第352章 吴淞口谍影,致命的“听诊器”

看他的军衔,是一名少尉,军服袖口上用红线别着闪电图案的徽章,显然是特高课刚刚接收这批测向车的电讯技术人员。

郑耀先用尾指轻轻敲了敲赵简之的肩膀,在黑暗中做了个“警戒”和“退后”的手势。

他自己则如同一只在黑夜中无声掠行的水蛇,顺着泥泞的泥坑,悄无声息地朝着那名军官的背后挪动过去。漫天的暴雨和呼啸的风声成了他最完美的掩护,他每一次落步都精准地避开了水洼中的树枝与石块,在泥水中没有激起半点涟漪。

那名日军军官正吹着口哨在树干旁解手,突然,他那职业特工的直觉让他感到身后的空气中似乎传来了一股极其细微的肥皂清香,夹杂着一丝让他浑身汗毛倒竖的冰冷死气。

他大惊失色,刚想转头掏出配枪。

然而,一只犹如铁铸般长满老茧的大手,已经闪电般从后伸出,以极其凶狠的力道死死地捂住了他的口鼻,将他所有的惊呼和呼救硬生生憋回了喉咙里。

与此同时,郑耀先欺身而上,坚硬的右膝盖重重地顶在军官的后腰椎骨上,左臂卡住其喉管,借着全身前冲的惯性,猛地往后一拽。

咔嚓。

一声极其清脆的颈椎折断声在雷声的掩盖下响起。
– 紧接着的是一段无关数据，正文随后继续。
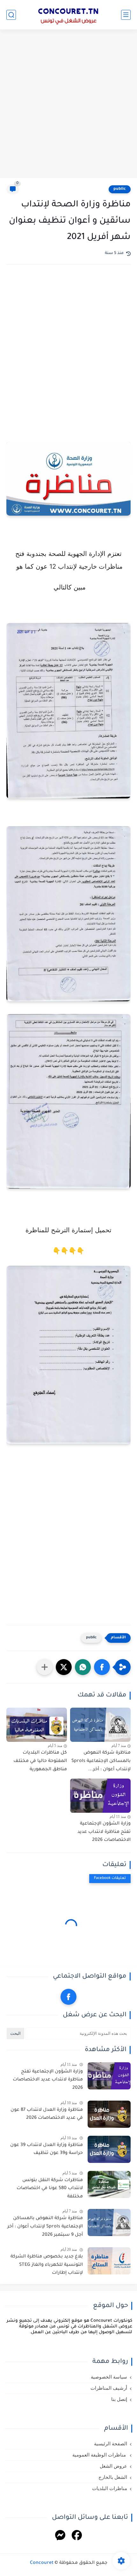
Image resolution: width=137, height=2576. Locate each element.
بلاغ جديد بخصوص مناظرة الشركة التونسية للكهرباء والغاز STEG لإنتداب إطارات (47, 2265)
军官的身体在一瞬间失去了支撑力,宛如一滩面糊般软了下去。但郑耀先并没有松手,而是顺势将他的头狠命按进了旁边深及脚踝的烂泥坑里,利用腥臭的淤泥死死闷住其口鼻,整整按了两分钟,直到对方的四肢在剧烈抽搐后彻底停止了挣扎。

确定对方死透后,郑耀先冷静地推开尸体,顺势蹲在地上,极其熟练地拉开日军少尉防雨大衣的拉链,开始搜身。

他从军官的怀里摸出了一个用厚油纸包裹得严严实实的防潮皮包。撕开油纸,里面赫然躺着一本厚厚的日文小册子,封面上写着《新型特高频定向系统操作与测试守则(上海地区)》,而在册子的最后一页,还夹着一张手画的测试路线图,详细标注了明天三辆测向车在法租界和公共租界边缘的巡逻路径和调试时间。
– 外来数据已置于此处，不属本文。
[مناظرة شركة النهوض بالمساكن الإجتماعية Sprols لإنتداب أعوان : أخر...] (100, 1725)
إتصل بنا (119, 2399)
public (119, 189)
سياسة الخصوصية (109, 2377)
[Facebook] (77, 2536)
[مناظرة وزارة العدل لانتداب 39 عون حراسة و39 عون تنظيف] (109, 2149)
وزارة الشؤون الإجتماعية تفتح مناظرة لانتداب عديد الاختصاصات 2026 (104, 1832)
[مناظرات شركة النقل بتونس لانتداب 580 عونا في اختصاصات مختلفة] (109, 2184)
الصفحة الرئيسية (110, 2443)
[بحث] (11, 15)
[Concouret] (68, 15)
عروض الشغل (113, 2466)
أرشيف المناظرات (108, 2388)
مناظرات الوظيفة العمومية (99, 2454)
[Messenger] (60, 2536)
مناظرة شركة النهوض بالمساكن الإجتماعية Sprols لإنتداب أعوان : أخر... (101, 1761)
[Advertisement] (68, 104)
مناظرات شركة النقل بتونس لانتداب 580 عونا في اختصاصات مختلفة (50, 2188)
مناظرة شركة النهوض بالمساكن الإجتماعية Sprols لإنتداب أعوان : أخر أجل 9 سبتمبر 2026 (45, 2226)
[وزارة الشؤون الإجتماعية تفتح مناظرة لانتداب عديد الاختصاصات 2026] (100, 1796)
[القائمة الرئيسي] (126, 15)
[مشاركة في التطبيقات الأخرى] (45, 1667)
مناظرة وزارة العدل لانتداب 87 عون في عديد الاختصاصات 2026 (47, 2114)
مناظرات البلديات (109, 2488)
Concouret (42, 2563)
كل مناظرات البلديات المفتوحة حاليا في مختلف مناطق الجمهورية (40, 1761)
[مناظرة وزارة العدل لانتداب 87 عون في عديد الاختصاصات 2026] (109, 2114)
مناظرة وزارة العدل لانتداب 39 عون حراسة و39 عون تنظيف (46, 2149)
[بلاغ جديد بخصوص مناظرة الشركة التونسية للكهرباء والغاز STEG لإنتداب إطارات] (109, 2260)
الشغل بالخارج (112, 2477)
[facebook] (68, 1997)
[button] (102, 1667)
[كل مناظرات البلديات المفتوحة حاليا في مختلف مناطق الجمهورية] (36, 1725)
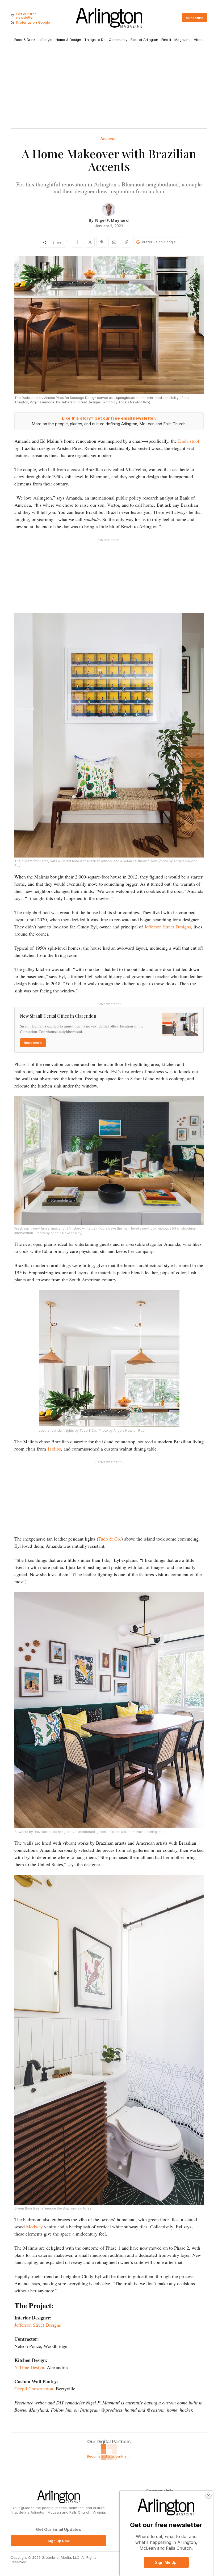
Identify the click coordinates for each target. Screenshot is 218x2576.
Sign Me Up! (166, 2562)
“六哥,得手了!”赵简之弓着腰,像一只野狗般警惕地打量着四周,见郑耀先得手,急忙凑过来低声说道。

“撤。鬼子的巡逻队每十五分钟在这里折返一次,还有两分钟他们就该回来了。”

郑耀先将册子和皮包塞进自己防水夜行衣的内袋里,用脚尖拨弄着旁边的泥沙,将日军军官的尸体彻底推入水洼最深处,用烂泥和枯草草草覆盖,做出一副失足滑落的假象。

两人借着江滩上堆积的乱石和报废的木船,宛如两道无声的黑色幽灵,迅速退出了这片被探照灯笼罩的死亡禁区。

半个小时后,江西路一处不起眼的地下诊所密室内。

郑耀先脱下沾满黑泥和腥味的夜行衣,用毛巾胡乱地擦了擦脸上的雨水。他戴回了那副金丝眼镜,神色冷峻地坐在桌前,就着昏暗的台灯,仔细翻阅着那本带血的日文守则。他的手指在册子的电路图上缓缓划过,脸色在灯光下明暗不定。

“六哥,这图纸管用吗?咱们要不要把兄弟们手里的发报机都给砸了,换成信鸽或者交通员?”赵简之在一旁急得抓耳挠腮,右肩的旧伤隐隐作痛。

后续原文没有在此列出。